Copie sem nenhuma mudança as linhas dos itens abaixo, da linha que contém "Switch to list view This" até a linha que contém "(x=70, y=301)", incluindo as duas.

Entradas de texto e de localização dos itens:
┌────────
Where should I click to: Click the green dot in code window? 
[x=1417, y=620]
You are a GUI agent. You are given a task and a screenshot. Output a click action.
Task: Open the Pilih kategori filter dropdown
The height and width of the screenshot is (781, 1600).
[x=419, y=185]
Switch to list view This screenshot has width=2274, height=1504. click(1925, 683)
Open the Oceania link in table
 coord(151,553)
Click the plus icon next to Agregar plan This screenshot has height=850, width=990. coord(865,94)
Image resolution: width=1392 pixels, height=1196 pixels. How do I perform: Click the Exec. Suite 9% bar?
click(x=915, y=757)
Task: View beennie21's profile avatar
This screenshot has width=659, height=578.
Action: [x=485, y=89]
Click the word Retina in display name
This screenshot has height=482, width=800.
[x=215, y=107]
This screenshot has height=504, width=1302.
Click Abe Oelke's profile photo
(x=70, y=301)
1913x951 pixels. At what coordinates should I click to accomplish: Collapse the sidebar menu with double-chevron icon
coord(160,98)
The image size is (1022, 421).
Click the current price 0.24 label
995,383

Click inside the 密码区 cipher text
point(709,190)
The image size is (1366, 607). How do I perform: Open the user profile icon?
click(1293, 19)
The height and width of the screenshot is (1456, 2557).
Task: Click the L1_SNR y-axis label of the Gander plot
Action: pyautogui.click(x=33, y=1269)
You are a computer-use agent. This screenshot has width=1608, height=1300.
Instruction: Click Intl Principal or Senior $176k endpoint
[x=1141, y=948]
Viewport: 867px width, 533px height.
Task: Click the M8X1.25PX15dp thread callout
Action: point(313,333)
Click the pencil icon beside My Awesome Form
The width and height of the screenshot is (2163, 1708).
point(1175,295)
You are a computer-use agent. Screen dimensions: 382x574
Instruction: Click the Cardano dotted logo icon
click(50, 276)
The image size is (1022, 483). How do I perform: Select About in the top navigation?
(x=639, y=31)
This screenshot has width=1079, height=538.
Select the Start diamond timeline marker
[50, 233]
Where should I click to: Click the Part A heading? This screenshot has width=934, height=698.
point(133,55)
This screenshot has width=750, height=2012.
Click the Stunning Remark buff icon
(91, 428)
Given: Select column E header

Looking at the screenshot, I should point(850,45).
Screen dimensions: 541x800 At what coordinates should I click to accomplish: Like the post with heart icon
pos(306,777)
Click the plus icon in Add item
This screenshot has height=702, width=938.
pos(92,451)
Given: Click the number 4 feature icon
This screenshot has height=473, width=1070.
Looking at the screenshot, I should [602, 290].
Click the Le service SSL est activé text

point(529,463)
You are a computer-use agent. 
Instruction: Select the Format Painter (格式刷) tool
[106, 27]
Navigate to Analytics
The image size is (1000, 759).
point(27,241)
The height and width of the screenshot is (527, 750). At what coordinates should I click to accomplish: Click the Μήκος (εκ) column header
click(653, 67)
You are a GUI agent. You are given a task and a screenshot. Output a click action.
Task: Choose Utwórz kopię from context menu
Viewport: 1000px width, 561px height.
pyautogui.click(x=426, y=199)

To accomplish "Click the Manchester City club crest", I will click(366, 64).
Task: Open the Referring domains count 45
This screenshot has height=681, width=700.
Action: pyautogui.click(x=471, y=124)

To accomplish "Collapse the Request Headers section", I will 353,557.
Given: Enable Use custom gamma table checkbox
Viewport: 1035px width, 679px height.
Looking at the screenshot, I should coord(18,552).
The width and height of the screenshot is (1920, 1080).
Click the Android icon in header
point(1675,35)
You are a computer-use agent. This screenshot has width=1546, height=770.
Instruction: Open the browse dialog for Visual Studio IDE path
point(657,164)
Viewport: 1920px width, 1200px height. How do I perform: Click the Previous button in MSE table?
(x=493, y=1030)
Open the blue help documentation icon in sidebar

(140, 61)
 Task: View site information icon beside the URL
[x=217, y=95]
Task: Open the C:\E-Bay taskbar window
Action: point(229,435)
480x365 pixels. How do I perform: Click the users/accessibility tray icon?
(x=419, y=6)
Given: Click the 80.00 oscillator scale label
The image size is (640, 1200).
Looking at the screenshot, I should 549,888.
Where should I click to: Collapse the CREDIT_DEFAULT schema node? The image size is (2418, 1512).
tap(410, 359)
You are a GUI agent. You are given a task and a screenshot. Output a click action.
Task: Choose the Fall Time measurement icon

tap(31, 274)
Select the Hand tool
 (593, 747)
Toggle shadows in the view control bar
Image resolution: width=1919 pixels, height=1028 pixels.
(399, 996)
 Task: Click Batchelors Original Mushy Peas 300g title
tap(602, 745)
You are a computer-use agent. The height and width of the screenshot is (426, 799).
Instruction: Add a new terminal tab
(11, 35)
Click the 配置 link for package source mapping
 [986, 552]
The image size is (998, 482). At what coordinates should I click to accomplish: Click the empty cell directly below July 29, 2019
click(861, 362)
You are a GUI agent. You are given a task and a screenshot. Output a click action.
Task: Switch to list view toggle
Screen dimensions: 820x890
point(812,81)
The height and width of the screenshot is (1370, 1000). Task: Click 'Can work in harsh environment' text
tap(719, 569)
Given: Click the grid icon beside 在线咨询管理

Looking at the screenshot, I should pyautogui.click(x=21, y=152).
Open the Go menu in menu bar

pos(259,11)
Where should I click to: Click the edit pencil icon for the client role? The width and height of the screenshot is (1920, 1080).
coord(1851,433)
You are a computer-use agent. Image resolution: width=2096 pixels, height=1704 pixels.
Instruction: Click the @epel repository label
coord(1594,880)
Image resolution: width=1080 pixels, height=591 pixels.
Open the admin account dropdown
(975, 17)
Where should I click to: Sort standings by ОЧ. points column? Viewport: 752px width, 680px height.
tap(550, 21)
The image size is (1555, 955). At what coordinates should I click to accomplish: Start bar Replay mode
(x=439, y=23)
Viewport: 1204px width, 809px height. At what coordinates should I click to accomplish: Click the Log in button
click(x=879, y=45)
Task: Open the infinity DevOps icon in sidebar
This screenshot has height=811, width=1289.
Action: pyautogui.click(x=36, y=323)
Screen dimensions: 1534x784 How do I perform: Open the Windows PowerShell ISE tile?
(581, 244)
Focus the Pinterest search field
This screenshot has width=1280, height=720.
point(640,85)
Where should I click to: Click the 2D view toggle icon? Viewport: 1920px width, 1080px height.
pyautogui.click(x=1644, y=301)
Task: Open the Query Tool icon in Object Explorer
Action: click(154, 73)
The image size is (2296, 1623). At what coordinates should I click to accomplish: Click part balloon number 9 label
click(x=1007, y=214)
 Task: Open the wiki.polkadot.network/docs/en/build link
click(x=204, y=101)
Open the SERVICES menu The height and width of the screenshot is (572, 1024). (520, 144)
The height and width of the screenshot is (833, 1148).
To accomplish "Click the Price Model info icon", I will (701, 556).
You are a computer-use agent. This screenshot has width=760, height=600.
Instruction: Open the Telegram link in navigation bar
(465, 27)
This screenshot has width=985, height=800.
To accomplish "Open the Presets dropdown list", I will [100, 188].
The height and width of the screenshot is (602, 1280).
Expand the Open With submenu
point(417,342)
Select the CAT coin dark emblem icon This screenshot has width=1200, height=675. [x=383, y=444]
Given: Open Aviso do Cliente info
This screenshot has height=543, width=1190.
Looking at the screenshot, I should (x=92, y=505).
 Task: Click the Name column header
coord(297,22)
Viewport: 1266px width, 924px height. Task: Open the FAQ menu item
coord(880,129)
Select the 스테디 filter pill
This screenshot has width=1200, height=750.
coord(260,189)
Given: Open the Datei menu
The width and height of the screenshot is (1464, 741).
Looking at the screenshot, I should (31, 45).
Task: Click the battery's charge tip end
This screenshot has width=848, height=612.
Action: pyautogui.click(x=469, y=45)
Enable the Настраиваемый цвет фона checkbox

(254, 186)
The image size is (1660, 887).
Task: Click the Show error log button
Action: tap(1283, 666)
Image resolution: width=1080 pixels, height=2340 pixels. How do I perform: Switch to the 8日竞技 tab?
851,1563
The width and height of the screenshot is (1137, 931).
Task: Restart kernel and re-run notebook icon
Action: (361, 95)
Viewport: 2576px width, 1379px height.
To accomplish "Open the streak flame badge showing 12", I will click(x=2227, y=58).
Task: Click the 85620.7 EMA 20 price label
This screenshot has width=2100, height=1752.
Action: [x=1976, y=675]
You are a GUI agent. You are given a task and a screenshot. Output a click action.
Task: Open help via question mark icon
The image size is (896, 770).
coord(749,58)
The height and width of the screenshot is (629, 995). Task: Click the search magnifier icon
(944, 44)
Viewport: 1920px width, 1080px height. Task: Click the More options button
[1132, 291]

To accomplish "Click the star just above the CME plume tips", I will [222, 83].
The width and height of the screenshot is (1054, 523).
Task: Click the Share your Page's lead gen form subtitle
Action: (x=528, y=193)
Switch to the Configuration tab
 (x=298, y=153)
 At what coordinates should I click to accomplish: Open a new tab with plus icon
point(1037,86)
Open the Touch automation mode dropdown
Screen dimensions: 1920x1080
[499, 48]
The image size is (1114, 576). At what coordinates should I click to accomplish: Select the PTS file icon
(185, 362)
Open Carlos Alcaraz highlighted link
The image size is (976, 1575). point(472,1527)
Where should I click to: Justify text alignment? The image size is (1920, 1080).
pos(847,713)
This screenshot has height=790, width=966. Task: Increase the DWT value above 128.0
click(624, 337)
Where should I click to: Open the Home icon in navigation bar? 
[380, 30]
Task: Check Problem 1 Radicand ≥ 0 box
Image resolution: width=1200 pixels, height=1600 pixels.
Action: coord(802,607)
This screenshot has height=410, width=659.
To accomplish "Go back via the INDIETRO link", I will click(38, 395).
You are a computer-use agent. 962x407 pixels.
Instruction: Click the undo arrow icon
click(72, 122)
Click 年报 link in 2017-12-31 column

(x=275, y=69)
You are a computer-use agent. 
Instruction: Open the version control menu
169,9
└────────
RESPOSTA DO EXERCÍCIO:
Switch to list view This screenshot has width=2274, height=1504. click(1925, 683)
Open the Oceania link in table
 coord(151,553)
Click the plus icon next to Agregar plan This screenshot has height=850, width=990. coord(865,94)
Image resolution: width=1392 pixels, height=1196 pixels. How do I perform: Click the Exec. Suite 9% bar?
click(x=915, y=757)
Task: View beennie21's profile avatar
This screenshot has width=659, height=578.
Action: [x=485, y=89]
Click the word Retina in display name
This screenshot has height=482, width=800.
[x=215, y=107]
This screenshot has height=504, width=1302.
Click Abe Oelke's profile photo
(x=70, y=301)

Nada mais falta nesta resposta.